Lale Akgün: Sie haben aber einen wunderschönen
Namen – übersetzt bedeutet er "Juwel" – und Sie haben
einen ganz wichtigen Punkt angesprochen. Den Erwerb der deutschen
Sprache vergleiche ich gerne mit dem Erwerb des Führerscheins.
Man muss üben, üben, üben! Bei der Sprache geht das
eben nur durch Kontakte und das ist wiederum die gesellschaftliche
Seite der Integration. Menschen müssen sich kennen lernen.
Dann verstehen sie, dass wir nicht so unterschiedlich sind, sondern
dass wir sehr viel mehr Gemeinsamkeiten haben, gerade Frauen. Besonders
Frauen könnte der Kontakt über die Kinder leichter fallen,
als es im Moment der Fall ist, wenn beide Seiten mehr Interesse
zeigen würden.

saw: Was halten Sie davon die Männer ausländischer
und deutscher Abstammung, die eine so genannte „Importbraut“
(ob aus der Türkei oder aus Indonesien) heiraten, zu einer
"Eheaufklärung“ zu verpflichten, bei der ihnen die
Rechte der Ehefrau in Deutschland klar gemacht werden?

Lale Akgün: Ich glaube, wir sollten Menschen
überhaupt viel mehr über die Ehe- und Familiengründung
erzählen. Ich habe immer für Elternschulen plädiert,
wo jungen Paaren die Verantwortung des Eltern-Werdens bewusst gemacht
werden könnte. Man könnte durchaus Ihren Gedanken aufgreifen
und auf Standesämtern jungen Menschen Aufklärungsmaterial
an die Hand geben, beispielsweise über Eheschließung,
Verantwortung in der Ehe und auch Scheidung. Aber das ist ein weites
Feld.

Christoph Dowe: Was sagen Sie zu der Absage türkischer
Vertreter beim Integrationsgipfel?

Lale Akgün: Ich kann ihre Beweggründe,
die dazu geführt haben, nachvollziehen, aber halte den Schritt
nicht für richtig.

Moderator: Welchen Schritt hätten Sie vorgeschlagen?

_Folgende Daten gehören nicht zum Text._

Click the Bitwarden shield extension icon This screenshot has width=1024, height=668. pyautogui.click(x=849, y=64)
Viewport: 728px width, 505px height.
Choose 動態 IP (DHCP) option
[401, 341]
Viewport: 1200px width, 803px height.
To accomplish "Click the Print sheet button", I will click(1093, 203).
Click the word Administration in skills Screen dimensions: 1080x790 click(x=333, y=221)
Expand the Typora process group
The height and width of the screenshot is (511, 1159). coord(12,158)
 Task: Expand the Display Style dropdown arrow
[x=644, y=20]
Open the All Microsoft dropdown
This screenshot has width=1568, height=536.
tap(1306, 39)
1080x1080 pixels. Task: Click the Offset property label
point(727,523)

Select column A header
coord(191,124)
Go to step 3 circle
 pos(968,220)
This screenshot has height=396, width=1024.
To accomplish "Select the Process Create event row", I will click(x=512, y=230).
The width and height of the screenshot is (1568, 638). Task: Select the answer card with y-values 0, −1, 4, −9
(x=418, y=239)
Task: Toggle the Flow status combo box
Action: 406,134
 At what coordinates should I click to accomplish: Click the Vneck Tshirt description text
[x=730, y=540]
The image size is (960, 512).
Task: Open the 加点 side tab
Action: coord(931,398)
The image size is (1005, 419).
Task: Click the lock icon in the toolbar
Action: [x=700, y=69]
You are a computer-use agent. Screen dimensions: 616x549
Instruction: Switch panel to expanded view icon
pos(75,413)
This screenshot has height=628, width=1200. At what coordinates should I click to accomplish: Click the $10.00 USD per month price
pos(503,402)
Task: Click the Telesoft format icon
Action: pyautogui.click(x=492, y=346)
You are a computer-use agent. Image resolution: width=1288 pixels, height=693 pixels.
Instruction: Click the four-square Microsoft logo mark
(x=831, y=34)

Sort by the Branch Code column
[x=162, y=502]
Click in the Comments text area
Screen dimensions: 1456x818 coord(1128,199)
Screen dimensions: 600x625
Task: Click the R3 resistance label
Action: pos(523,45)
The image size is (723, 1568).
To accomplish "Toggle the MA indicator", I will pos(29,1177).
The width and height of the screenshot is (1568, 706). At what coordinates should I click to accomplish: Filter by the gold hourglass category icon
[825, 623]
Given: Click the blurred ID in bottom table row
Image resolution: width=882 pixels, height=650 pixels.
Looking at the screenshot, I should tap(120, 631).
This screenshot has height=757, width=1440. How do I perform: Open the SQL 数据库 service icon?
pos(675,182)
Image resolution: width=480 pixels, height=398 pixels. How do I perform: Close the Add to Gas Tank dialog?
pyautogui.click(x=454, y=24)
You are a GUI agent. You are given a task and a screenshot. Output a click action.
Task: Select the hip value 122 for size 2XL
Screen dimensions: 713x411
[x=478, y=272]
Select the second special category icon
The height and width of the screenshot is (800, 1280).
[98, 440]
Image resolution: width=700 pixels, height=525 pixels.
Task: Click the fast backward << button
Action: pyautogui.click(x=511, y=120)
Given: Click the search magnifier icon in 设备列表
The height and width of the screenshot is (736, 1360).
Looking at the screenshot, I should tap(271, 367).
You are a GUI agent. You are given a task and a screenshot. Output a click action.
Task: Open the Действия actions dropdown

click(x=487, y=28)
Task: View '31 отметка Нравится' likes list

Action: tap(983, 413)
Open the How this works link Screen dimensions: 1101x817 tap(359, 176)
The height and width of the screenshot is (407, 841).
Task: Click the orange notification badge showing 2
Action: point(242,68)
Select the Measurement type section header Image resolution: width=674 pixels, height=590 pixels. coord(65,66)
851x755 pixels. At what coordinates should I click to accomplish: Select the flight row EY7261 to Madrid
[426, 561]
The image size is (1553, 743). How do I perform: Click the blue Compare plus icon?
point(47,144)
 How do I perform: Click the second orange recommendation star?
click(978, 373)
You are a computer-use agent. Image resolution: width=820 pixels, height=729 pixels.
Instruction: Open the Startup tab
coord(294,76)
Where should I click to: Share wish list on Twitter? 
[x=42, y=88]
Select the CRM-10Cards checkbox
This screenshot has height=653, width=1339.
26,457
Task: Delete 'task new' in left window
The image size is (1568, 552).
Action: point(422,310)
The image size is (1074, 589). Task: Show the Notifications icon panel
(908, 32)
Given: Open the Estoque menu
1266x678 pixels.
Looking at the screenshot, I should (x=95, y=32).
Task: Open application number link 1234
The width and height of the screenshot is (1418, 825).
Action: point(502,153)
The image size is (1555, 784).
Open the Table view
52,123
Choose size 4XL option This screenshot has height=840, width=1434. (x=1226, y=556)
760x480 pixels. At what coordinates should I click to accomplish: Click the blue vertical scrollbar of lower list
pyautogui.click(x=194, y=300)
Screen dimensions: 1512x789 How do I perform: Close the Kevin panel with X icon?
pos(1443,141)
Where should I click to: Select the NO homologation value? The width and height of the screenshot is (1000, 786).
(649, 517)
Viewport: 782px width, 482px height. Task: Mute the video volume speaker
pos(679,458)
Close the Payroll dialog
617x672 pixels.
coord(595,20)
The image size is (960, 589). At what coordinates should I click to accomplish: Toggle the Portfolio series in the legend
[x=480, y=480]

Lale Akgün: Ich hätte ihnen vorgeschlagen,
dass sie auf jeden Fall im Gespräch bleiben, wobei ich insgesamt
nicht von dem Gipfel überzeugt bin. Aber das ist eine andere
Sache. Ich bin von dem Gipfel nicht überzeugt, weil es 50 Jahre
nach Beginn der Arbeitsmigration nach Deutschland zu spät ist
für Gipfel und wir mit anderen Instrumenten arbeiten müssen.
Aber da die Verbände ja anscheinend von dem Gipfel beim ersten
Mal begeistert waren, hätten sie auch an dem zweiten teilnehmen
müssen.

xxxx77: Warum wird heute mehr über Integration
gesprochen? Die Migranten gibt es seit mehr als 20 Jahren. Als Sie
hierher kamen, mussten Sie keine Sprachkenntnisse nachweisen, keiner
wollte dass Sie Deutsch können-deswegen hat man Sie doch vernachlässigt?
Kann es sein, dass die Politik einfach gescheitert ist, und jetzt
ein Sündenbock gesucht wird?

Lale Akgün: Auch ich bin der Meinung, dass
Integrationspolitik viel früher hätte anfangen müssen.
Und ich muss auch heftig widersprechen, dass die zweite und dritte
Generation viel schlechter integriert ist, als die erste. Als die
ersten Gastarbeiter in Gastarbeiterwohnheimen gelebte haben und
keinerlei Kontakt zur deutschen Bevölkerung hatten, hat keiner
von Parallelgesellschaften gesprochen. Dabei waren das eher Parallelgesellschaften,
weil die Kontakte sich nur auf die Arbeitswelt beschränkt haben.
Heute, wo wir viel weiter sind in der Integration der Menschen,
Menschen in allen gesellschaftlichen Gruppierungen anzutreffen sind,
spricht jeder von "Parallelgesellschaften". Leider wird
bei uns, was Integration angeht, die Stimme der Wissenschaft viel
zu wenig gehört. Die deutschen Integrationswissenschaftler
würden jedem bestätigen, dass wir so schlecht nicht sind,
was Integrationserfolge in unserem Land angeht.

yen150: Mein Vater hat als koreanischer Bergarbeiter
neben türkischen Kollegen unter Tage gearbeitet. Er sprach
damals auch kein Deutsch, trotzdem sind Asiaten der Zweiten und
Dritten Generation voll integriert. Auch wir haben unsere Parallelgesellschaft,
unsere eigenen Bräuche. Warum gelingt die Integration bei einigen
Gruppen, bei anderen nicht? Die Voraussetzungen sind doch dieselben?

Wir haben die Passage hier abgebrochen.